The truth is, what we desperately need is decent batteries, be they Sodium Sulphur, Liquid Vanadium, Firefly Advanced Lead-Acid, LiFePO4, Li-Poly or NiMH, at a decent price of <$300 per kwh, and in HUGE QUANTITIES. We need them desperately for BEV’s and HEV’s, and for power generation, especially off-grid. A good example of this is remote off-grid communities, mines and lumber camps. A similar situation exists in Developing Nations where there is no Power Grid but lots of Solar Insolation – Germany they need the Solar PV – not you, what Germany is doing with it’s Solar PV $0.78 per kwh, mega-subsidy is immoral (Low Solar Insolation Germany has stolen half of the World’s Solar PV). The off grid power facilities virtually all use diesel power with diesel fuel trucked, barged or flown long distances to supply diesel generators. I know many camps are paying over $1.10 per kwh for electricity because the fuel must be loaded into 45 gal drums, transported by float plane to camp, empty barrels flown back. Diesel Generators are also a very high maintenance cost item, even new generators in the 500 kw range routinely break down in less than one year’s operation. Expensive service techs must be flown in to repair them, sometimes they demand the Genset be flown out for service. So where is all of the much touted – competitive to Nuclear? – Solar & Wind. It’s virtually non-existent. I believe BHP (diamond mine) with the typical 25 MWe of diesel generation is planning on installing a small wind turbine - < 100 kw peak. The problem is Solar & Wind is so terribly intermittent and unreliable. You just gotta have good, inexpensive, long lasting battery banks to store the Solar & Wind energy. Crappy lead-acid just doesn’t do the job.
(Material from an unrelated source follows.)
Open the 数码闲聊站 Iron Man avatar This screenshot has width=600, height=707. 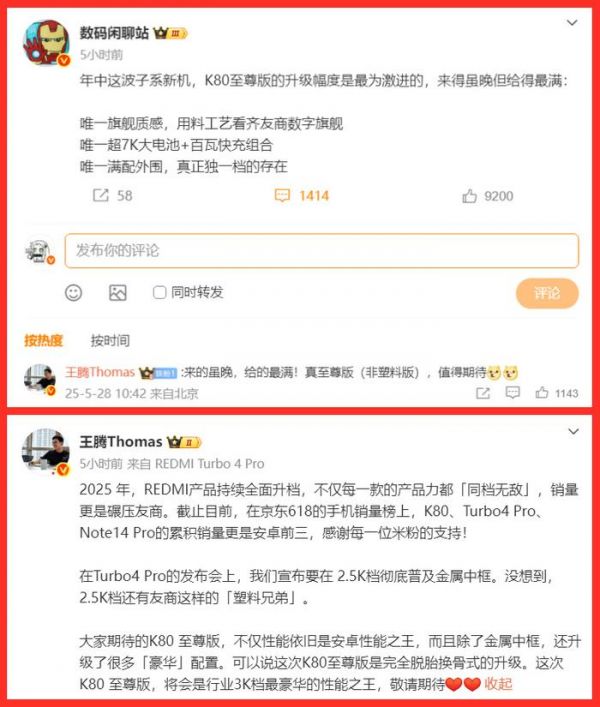click(x=46, y=43)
Right now, apparently the Tesla battery packs, and Altairnano’s are running $400 per kwh, but they aren’t sold to lowly peons, such as myself. WE NEED THOSE. The Altairnano’s are about as good as EEStor’s UltraCaps anyway, we just need HIGH PRODUCTION and lower costs. The NiMH large format have been blocked by Chevron – I wonder why? A123 is not selling its LiFePO4 to the general public. Some Chinese dealers are selling LiFePO4 battery packs for about $800 per kwh. See:

The NiMH battery Pelican Brief, How Chevron Buried the Large Format NiMH battery

Pingping’s battery store – LiFePO4 at ~$800 per kwh

EV’s pulled off the Market – to help out the Oil Boys – suck those Oil Fields Dry

Modern EV’s to hit the roads soon – indicate Lithium battery prices in the $400 per kwh range

Contrary to Al Gore’s brain-dead statements on Energy, Solar and Wind do not fit together like Hand and Glove, but Wind and Hydro fit together very well. That is why the Denmark mega-Wind installation relies heavily on Norway’s Hydro plants to effectively store the wind energy in the form of water build up in the Hydro reservoirs. Wind is typically strongest in the winter, when water flows are low, so hydro reservoirs can store water when the wind is strongest. Hydro is typically max in June, when Solar is also max, so they don’t fit well. With Global Warming causing declining rainfall, many Hydro installations will be running well below capacity, so using Wind power to reduce water usage is the most effective means of storing Wind energy. China also, with its huge Hydro installations, can effectively store wind energy very well by building water levels up in the Forebay.

Charles Barton said...

No one is doing much thinking right now, The advocates of nuclear power have not yet recognized the importance of lowering reactor costs, or how to do it. I believe that it may take 4 more years some clarity to arrive in public discourse.

Anonymous said...

A key point in Nuclear Energy Costs, which most Nuclear Advocates have ignored, is that in a fossil fuel free future, a large portion of Energy Needs, will be high-grade heat. Unlike Wind & Solar, Nuclear Power Plants can supply both the heat and electicity, thus effectively cutting the Energy Cost of Nuclear in about half. So at 8 cents a kWe, for new plants, for 20 years, that's about 4 cents (kWth + kWe), which is sufficient to maintain our civilization.

Charles Barton said...

Warren I briefly discussed that use of small reactors as a source of process heat for industry on Rod Adams Atomic show 101.

Anonymous said...

Robert Merkel is absolutely correct that capital cost and service life are more important than energy density for grid support. High energy density can, however, result in lower capital cost if it results in a smaller building or less land used for a storage site.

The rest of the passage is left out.